Stat 3880: Statistical Learning
Final Project
For your project you will apply several different methods from the course to your dataset to answer the research questions that you have chosen to investigate. The idea behind the project is to have you compare the results of several different methods for addressing the same research questions (e.g., you may need to dichotomize a dependent variable for one approach and treat it as numeric in another). Plan to use logistic regression (and/or LDA), decision trees, and various linear regression methods. You will be working on the project in groups. The work should be a collaboration where decisions are made jointly at all levels. In the end, you and your partner will jointly create a 10-15 minute presentation and a final report.
Each group will need to identify a dataset from the sources listed below.
- Progress Report #1 (Due 4/04)
For this report (1 page maximum), you will submit a brief description of your proposed research questions, the dataset that you plan to use (with the ICPSR URL), and the variables of primary interest. Your report should be just a couple of paragraphs.
-
Submit this report as a PDF file named 3880proj1_NAMES.pdf at https://tinyurl.com/stat3880-work (one submission per group). "NAMES" should be replaced by your first names (listed alphabetically) separated by a dash (no spaces).
- Progress Report #2 (Due 4/11)
For this report (1 page maximum) you will clarify the information in your first report, with more clearly defined questions and sets of variables identified. Indicate any issues/challenges you have dealt with (or are dealing with). Submit this report as a PDF file named 3880proj2_NAMES.pdf
- Progress Report #3 (Due 4/18)
For this report (2 pages maximum), you will submit an outline of your final report and an outline of the slides you plan to present (e.g., slide 1: research question and data subset; ... ;slide 6: results from comparison of LDA and logistic regression results for variable X; slide 7: cross-validation error for predicting variable Y using variable X1-X3).

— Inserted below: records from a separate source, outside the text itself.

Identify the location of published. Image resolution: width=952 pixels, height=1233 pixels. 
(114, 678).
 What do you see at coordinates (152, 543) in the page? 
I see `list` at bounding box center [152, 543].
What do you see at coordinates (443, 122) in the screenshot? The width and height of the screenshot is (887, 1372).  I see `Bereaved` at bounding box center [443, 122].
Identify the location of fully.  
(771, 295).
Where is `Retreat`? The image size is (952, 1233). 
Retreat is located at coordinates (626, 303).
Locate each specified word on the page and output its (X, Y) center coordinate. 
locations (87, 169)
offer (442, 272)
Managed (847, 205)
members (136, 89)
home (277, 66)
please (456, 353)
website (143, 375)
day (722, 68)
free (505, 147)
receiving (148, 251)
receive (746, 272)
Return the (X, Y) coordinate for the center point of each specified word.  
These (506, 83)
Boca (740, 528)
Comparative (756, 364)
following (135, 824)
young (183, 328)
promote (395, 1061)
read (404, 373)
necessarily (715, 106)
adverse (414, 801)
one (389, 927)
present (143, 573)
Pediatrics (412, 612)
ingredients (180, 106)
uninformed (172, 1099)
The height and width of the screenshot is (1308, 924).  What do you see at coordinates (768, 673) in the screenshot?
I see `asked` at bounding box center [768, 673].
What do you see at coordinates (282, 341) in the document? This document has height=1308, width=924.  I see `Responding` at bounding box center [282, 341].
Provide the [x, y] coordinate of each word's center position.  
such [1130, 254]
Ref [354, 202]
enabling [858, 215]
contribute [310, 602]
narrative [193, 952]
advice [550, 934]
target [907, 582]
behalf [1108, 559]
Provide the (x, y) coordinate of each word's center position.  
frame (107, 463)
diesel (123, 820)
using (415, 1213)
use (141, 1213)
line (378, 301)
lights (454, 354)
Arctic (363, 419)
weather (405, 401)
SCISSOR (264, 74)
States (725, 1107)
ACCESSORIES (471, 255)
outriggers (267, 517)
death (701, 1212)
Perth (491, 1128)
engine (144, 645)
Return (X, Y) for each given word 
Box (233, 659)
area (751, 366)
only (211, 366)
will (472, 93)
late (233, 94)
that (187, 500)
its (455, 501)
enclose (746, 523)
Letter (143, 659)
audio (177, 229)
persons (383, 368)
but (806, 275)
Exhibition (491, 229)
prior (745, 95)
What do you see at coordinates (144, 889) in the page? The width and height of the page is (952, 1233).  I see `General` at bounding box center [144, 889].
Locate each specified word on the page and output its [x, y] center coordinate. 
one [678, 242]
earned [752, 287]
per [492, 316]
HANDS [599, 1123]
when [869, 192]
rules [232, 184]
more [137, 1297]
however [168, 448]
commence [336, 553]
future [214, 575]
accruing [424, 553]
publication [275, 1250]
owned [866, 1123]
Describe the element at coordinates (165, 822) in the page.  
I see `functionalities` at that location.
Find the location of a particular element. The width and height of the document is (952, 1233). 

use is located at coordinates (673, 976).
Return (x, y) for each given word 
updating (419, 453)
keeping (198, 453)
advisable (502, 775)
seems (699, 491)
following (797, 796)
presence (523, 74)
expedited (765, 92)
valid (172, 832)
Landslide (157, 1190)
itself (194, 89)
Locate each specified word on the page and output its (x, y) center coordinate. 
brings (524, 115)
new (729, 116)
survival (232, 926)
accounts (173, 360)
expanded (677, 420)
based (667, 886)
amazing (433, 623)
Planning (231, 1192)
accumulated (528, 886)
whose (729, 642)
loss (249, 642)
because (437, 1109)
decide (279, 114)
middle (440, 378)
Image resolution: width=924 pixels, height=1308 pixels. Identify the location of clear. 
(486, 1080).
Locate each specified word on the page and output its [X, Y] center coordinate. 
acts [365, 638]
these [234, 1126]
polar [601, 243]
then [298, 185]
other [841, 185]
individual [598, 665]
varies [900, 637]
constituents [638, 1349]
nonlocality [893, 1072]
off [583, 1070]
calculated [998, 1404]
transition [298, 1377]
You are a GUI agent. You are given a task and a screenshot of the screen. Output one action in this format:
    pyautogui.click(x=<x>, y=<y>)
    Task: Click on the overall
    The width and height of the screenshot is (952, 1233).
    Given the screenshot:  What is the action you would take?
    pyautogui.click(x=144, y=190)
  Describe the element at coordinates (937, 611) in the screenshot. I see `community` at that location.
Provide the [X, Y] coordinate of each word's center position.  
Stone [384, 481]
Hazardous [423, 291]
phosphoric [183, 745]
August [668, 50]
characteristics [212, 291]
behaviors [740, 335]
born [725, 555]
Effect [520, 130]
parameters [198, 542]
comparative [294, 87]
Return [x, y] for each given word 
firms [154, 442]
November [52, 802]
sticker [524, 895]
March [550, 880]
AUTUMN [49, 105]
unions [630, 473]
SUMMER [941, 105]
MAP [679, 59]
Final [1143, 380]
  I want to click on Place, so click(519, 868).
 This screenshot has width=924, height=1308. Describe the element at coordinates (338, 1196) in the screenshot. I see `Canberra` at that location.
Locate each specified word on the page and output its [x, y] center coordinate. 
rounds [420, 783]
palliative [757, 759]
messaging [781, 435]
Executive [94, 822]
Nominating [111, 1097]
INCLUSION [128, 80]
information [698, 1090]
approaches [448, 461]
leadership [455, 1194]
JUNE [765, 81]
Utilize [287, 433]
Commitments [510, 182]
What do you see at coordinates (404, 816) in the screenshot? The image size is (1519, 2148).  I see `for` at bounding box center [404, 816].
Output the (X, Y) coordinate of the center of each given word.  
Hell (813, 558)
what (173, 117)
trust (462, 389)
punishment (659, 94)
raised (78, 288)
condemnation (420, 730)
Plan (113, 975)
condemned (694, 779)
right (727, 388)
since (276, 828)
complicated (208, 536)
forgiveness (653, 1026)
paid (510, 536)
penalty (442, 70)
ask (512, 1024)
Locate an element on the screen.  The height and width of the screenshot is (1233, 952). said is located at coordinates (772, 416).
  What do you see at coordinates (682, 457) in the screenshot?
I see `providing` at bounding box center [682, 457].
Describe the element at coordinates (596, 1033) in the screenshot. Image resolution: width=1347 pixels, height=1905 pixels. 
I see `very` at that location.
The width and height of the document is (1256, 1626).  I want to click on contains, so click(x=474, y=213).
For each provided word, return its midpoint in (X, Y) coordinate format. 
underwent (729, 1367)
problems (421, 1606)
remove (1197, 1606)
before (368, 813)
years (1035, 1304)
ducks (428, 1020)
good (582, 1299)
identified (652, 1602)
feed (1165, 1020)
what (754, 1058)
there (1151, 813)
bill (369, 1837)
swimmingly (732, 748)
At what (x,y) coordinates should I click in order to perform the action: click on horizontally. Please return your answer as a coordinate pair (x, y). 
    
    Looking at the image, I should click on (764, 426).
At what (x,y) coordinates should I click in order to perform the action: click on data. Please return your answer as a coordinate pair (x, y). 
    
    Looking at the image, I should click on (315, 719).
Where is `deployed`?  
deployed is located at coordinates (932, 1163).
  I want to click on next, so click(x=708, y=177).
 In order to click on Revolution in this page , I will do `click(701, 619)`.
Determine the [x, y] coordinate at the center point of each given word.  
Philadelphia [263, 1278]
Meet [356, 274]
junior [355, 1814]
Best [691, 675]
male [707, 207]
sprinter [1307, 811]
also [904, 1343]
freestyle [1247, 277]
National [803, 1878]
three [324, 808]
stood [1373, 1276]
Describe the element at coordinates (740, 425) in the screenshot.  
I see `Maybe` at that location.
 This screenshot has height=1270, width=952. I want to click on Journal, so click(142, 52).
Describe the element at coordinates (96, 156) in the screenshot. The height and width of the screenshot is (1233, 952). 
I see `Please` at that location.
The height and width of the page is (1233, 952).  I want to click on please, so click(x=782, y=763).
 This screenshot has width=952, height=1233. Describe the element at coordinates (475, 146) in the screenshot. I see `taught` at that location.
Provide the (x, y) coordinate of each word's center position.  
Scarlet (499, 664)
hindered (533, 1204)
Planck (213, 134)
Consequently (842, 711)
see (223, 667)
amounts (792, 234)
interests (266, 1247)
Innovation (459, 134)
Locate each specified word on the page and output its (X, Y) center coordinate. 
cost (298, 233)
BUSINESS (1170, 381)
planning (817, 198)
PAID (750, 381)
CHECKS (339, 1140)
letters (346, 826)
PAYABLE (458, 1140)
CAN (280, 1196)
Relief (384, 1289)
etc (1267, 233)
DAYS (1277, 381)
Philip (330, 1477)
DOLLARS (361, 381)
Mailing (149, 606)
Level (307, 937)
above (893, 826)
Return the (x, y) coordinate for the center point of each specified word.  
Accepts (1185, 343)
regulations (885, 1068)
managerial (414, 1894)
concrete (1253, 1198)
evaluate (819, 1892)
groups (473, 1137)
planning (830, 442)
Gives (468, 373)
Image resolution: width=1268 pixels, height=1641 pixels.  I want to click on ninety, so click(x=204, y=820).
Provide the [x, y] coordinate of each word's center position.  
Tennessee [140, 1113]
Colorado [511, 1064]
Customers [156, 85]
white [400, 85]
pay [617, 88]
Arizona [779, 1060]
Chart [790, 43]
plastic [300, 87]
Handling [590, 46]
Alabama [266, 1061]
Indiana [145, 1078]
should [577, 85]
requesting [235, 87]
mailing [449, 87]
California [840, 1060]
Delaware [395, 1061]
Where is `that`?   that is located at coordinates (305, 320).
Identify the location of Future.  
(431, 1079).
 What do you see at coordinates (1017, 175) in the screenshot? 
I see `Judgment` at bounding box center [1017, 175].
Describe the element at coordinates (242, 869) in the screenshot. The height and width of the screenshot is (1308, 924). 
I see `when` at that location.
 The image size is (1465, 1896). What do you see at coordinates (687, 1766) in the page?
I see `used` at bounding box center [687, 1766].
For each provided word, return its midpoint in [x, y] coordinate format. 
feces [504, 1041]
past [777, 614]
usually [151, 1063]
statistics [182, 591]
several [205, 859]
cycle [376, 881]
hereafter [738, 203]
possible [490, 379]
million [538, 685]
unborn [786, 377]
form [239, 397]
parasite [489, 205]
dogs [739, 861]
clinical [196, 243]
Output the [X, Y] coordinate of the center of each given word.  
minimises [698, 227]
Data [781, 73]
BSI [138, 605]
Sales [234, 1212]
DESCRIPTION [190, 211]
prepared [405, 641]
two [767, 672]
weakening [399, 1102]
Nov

You can have between 10 and 15 slides total. Also, please note that your analyses do not need to be completed at this point, you have another week to finalize them.
-
Submit this report as a PDF file named 3880proj3_NAMES.pdf (one submission per group).
- Final Report (Due 4/25)
Your final report and presentation should be at most three typed pages with at most three pages of figures and tables (labeled as Figure 1, 2, ... and Table 1, 2, ...) that you refer to in the report. Your R code should be included as an appendix. Submit this report as a PDF file named 3880proj4_NAMES.pdf
The report should have the following sections:
-
a brief description of the dataset that you are using, the dependent variable(s) and how they are treated (continuous, dichotomous, ...), and the independent variables;
-
the research questions that you are addressing;
-
the methods that you are using to address your research questions;
-
a description of your results.
- Project Presentations (TBD)
- Project Critiques
-
Everyone will submit a critique of each of the projects (leaving your own blank). The comments should be based on the reports, not on the presentation or slides. The critiques should be written in complete sentences.